Assume that the given expression has the following decomposition:
[MATH]\frac{1}{(x+2)(2x+1)}=\frac{A}{x+2}+\frac{B}{2x+1}[/MATH]
Multiply by \((x+2)(2x+1)\) to get:
[MATH]1=A(2x+1)+B(x+2)[/MATH]
Distribute and arrange as:
[MATH]0x+1=(2A+B)x+(A+2B)[/MATH]
Equating corresponding coefficients, we obtain the system:
[MATH]2A+B=0[/MATH]
[MATH]A+2B=1[/MATH]
Solving this system we obtain:
[MATH](A,B)=\left(-\frac{1}{3},\frac{2}{3}\right)[/MATH]
And so we know:
[MATH]\frac{1}{(x+2)(2x+1)}=\frac{-\dfrac{1}{3}}{x+2}+\frac{\dfrac{2}{3}}{2x+1}=\frac{1}{3}\left(\frac{2}{2x+1}-\frac{1}{x+2}\right)[/MATH]

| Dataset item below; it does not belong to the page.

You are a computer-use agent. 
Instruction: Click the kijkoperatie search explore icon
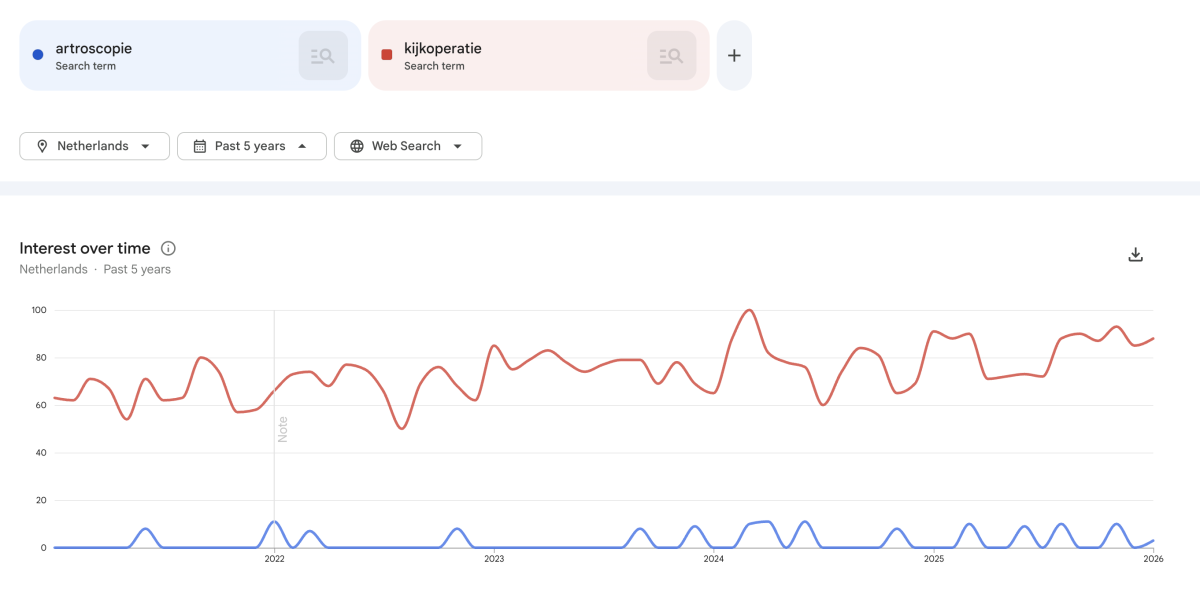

Back to the integral, suppose we write it as:
[MATH]I=\frac{1}{3}\lim_{t\to\infty}\left(\ln\left(\frac{2t+1}{t+2}\right)+\ln(2)\right)[/MATH]
[MATH]I=\frac{1}{3}\lim_{t\to\infty}\left(\ln\left(\frac{2(2t+1)}{t+2}\right)\right)[/MATH]
[MATH]I=\frac{1}{3}\lim_{t\to\infty}\left(\ln\left(\frac{2\left(2+\dfrac{1}{t}\right)}{1+\dfrac{2}{t}}\right)\right)[/MATH]
Can you proceed?